19 de junio de 2026
El relevamiento advierte que el 77% de los hogares dejó de consumir alimentos esenciales y que el endeudamiento agrava la crisis alimentaria.
La desaceleración de la inflación registrada en los últimos meses no logró mejorar la situación de miles de familias de la provincia de Buenos Aires. Aunque los aumentos de precios mostraron una marcada moderación durante mayo, la pérdida de poder adquisitivo, el crecimiento del endeudamiento y la imposibilidad de cubrir gastos básicos continúan impactando de lleno en la alimentación de los hogares más vulnerables.
Así lo advirtió un relevamiento realizado por el Instituto de Investigación Social, Económica y Política Ciudadana (ISEPCI), que detectó un escenario de fuerte inseguridad alimentaria en barrios populares del Conurbano y del interior bonaerense.
Los datos reflejan que la estabilidad de los precios no alcanza para revertir el deterioro acumulado durante los últimos años. Mientras los ingresos continúan rezagados frente al costo de vida, cada vez más familias se ven obligadas a reducir la calidad y cantidad de alimentos que consumen para poder afrontar otras obligaciones económicas.
Entre los principales resultados del informe se destacan:
El 79% de las familias afirmó que, al menos una vez durante mayo, algún niño o niña del hogar no pudo acceder a una alimentación saludable, adecuada y variada por falta de dinero.
El 77% reconoció haberse privado de consumir lácteos, carnes, frutas, verduras, cereales o legumbres.
El 66% aseguró haber eliminado al menos una comida diaria por razones económicas.
El 86% manifestó atravesar una situación permanente de estrés económico para llegar a fin de mes.
El 43% indicó que el pago de deudas le impide comprar todos los alimentos necesarios para su familia.
El estudio también puso el foco en el creciente peso del endeudamiento doméstico. Cada vez más hogares recurren a préstamos, tarjetas de crédito, compras fiadas o financiamiento informal para cubrir gastos corrientes. Como consecuencia, una porción cada vez mayor de los ingresos se destina al pago de cuotas y obligaciones financieras, reduciendo los recursos disponibles para la alimentación.
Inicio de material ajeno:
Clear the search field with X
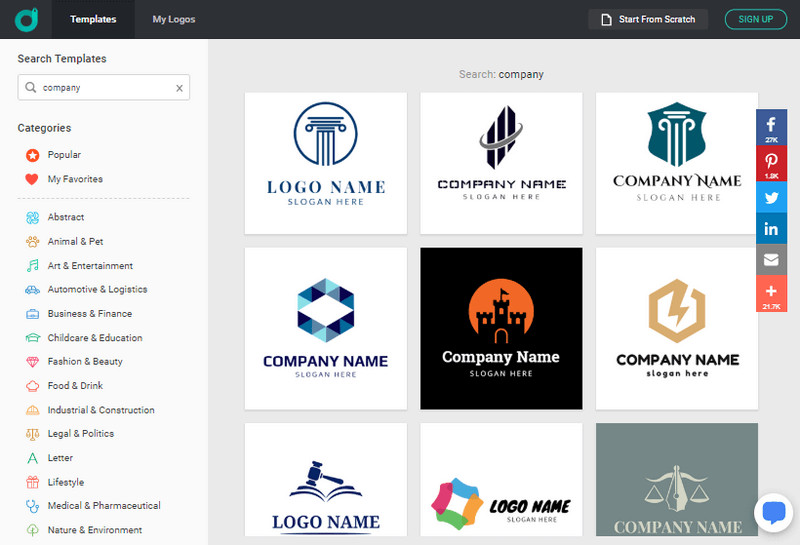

Una canasta básica cada vez más difícil de alcanzar
De acuerdo con el Índice Barrial de Precios (IBP) elaborado por ISEPCI, una familia tipo necesitó en mayo $630.419,34 para cubrir la Canasta Básica de Alimentos y $1.418.443,52 para acceder a la Canasta Básica Total, que marca el umbral de la pobreza.
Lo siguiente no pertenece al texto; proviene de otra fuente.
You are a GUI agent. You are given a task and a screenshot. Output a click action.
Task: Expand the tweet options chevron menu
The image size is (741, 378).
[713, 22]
Si bien el incremento mensual de la canasta fue del 1,52%, por debajo de los registros inflacionarios de meses anteriores, el informe advierte que la moderación de los precios no se traduce en una mejora efectiva del consumo. De hecho, el valor de la Canasta Básica Total supera ampliamente los ingresos de gran parte de los trabajadores, jubilados y beneficiarios de programas sociales.
Los alimentos que más aumentaron
El relevamiento señala que varios productos esenciales registraron incrementos superiores al promedio de sus respectivos rubros durante los primeros cinco meses de 2026, profundizando las dificultades para sostener una alimentación adecuada.
En almacén sobresalen:
Leche: +25%.
Azúcar: +16,67%.
Pan: +15,38%.
Lentejas: +15,38%.
En verdulería se registraron fuertes aumentos en productos de consumo masivo:
Cebolla: +40%.
Acelga: +30%.
Papa: +30%.
Manzana: +16,67%.
Mientras tanto, el rubro carnes acumuló una suba promedio del 22% desde diciembre, aunque los cortes más económicos aumentaron todavía más:
Espinazo: +32,7%.
Paleta: +29,9%.
Hígado: +25%.
Carnaza: +25%.
Según ISEPCI, existe una relación directa entre estas subas y la reducción del consumo de alimentos nutritivos en los sectores populares. La pérdida constante del poder adquisitivo obliga a reemplazar productos de mayor calidad nutricional por opciones más económicas o, directamente, a prescindir de ellos.
El informe concluye que la baja de la inflación aparece como una condición necesaria, pero insuficiente para mejorar las condiciones de vida. Sin una recuperación sostenida de los ingresos, advierten, la estabilidad de los precios no alcanzará para revertir el avance de la inseguridad alimentaria ni el deterioro del consumo en los hogares bonaerenses.